The man always had a tale to tell, a point to talk about, or something, but he was always talking when I was around. I came to talk to him. Or rather to hear him talk. I never was able to say much. Sometimes what he said was judgemental, sometimes plain wrong. Sometimes he was right on and insightful. But I always listened intently to him. I don't know why, but I got fascinated every time we spoke.

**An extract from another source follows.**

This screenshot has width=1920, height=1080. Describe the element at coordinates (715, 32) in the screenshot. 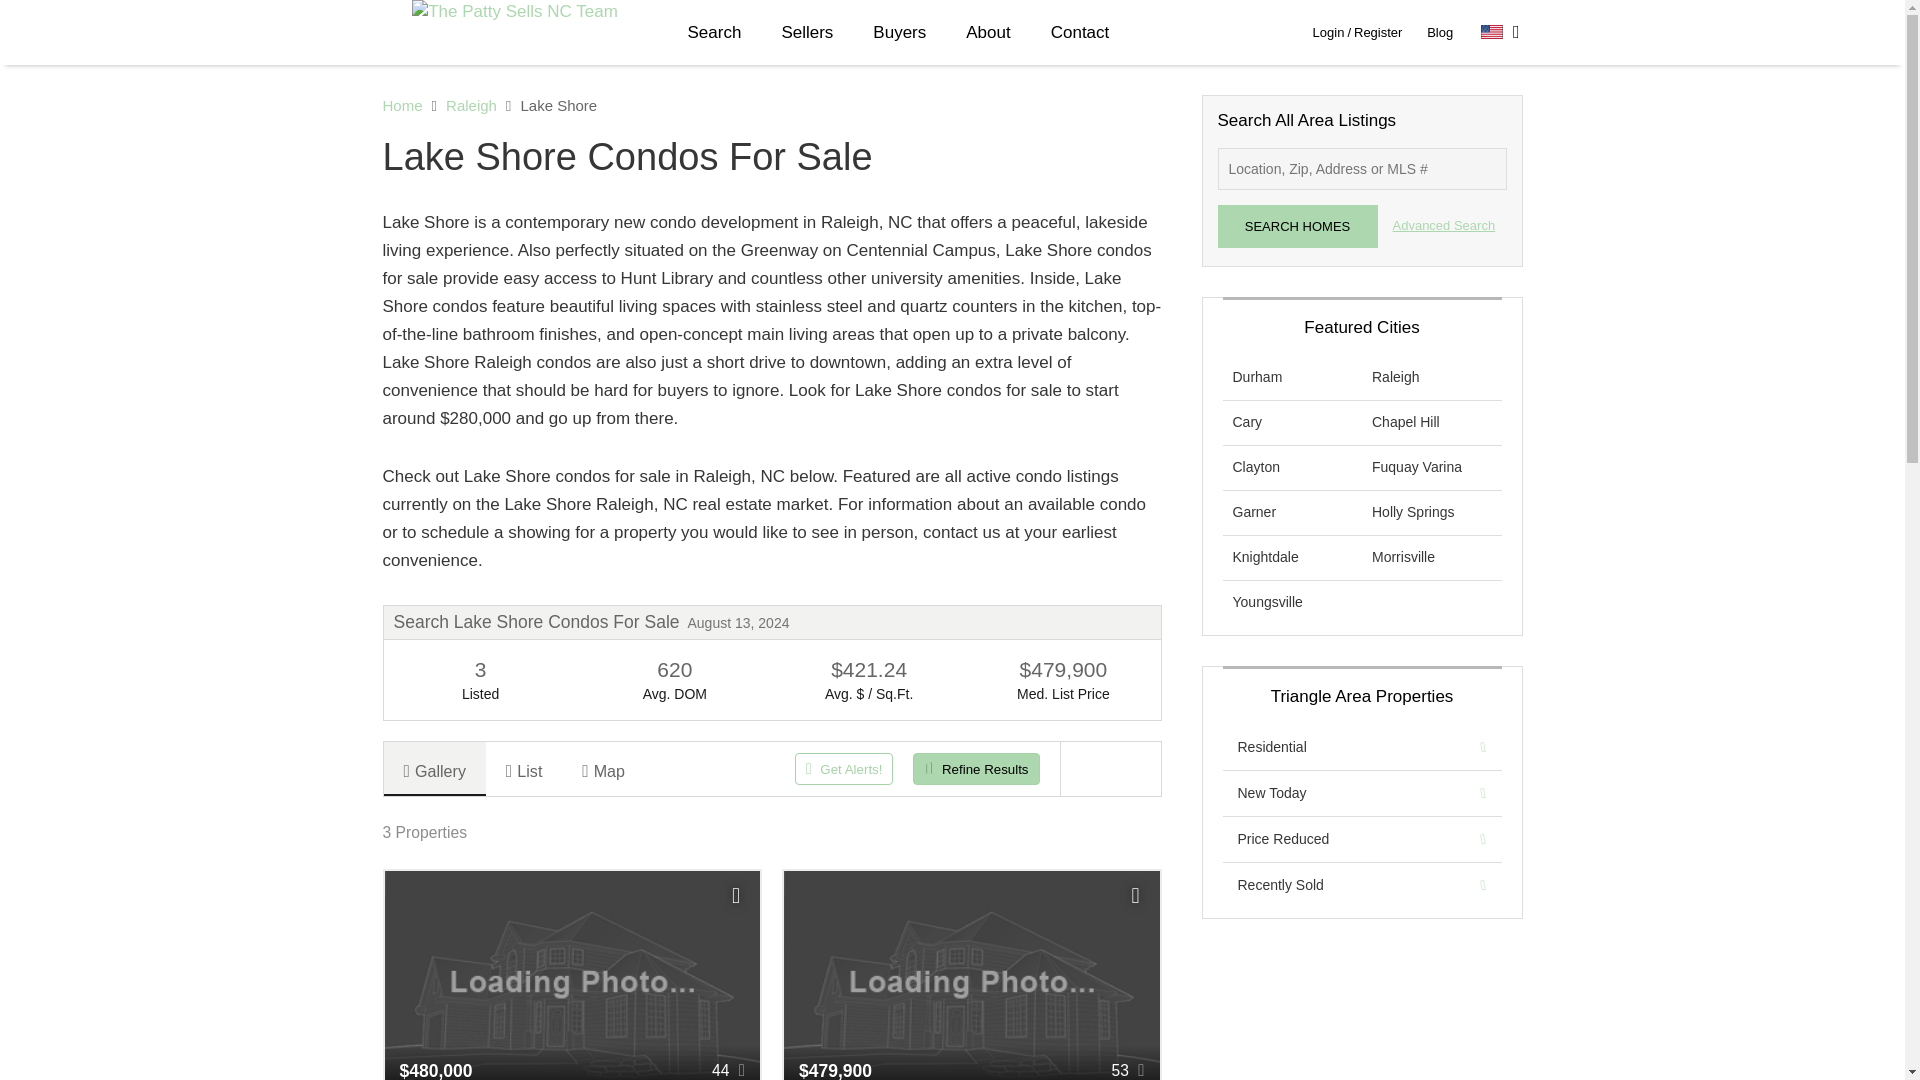

I see `Search` at that location.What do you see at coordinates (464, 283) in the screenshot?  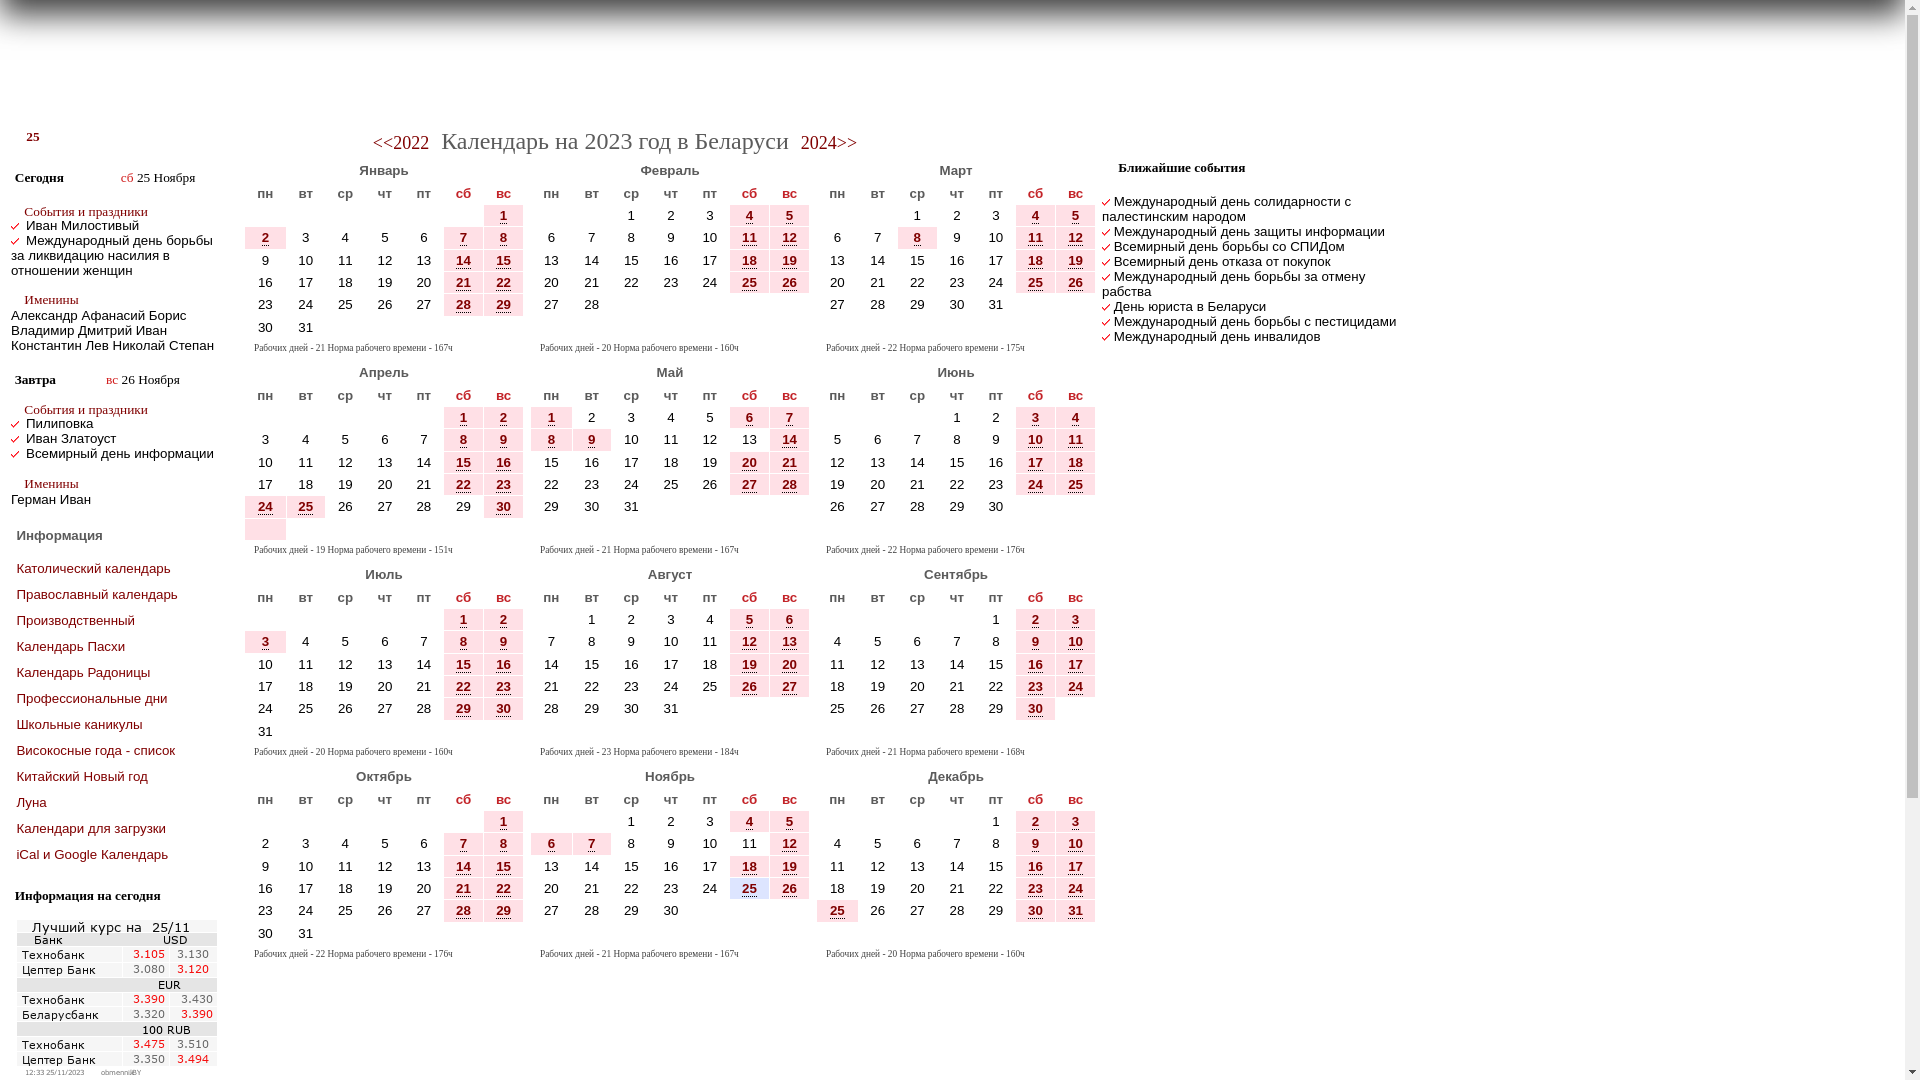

"Nothing ever went right. I always made mistakes. I did all the wrong things in school. I lost all my jobs. I lost all my girls. I suppose I turned out how I am because of all that sh-" He pauses to look at me. "-tuff." Puff. He tosses the butt on the ground, grinds it under the heel of a loafer, and lights another stick. "Kid, here's some advice, me to you. I don't know ya' too well, despite seeing you here so much, but I gotta' tell ya' this. Look out for yerself. Recognize your mistakes before you make 'em. Make every decision thinking of how it's end result could hurt you most, and base your decisions on that. It makes things less painful when all's over."

How was I supposed to respond to that? I couldn't. I nodded and walked off. I thought I felt his eyes on my back as I went, but I knew it was just imagination. Sometimes I'd walk from sight, then turn around and sneak back to see where he went. Every time I left he sat watching the ground, lifting his eyes only to take a prim sip from his drunkard's bottle.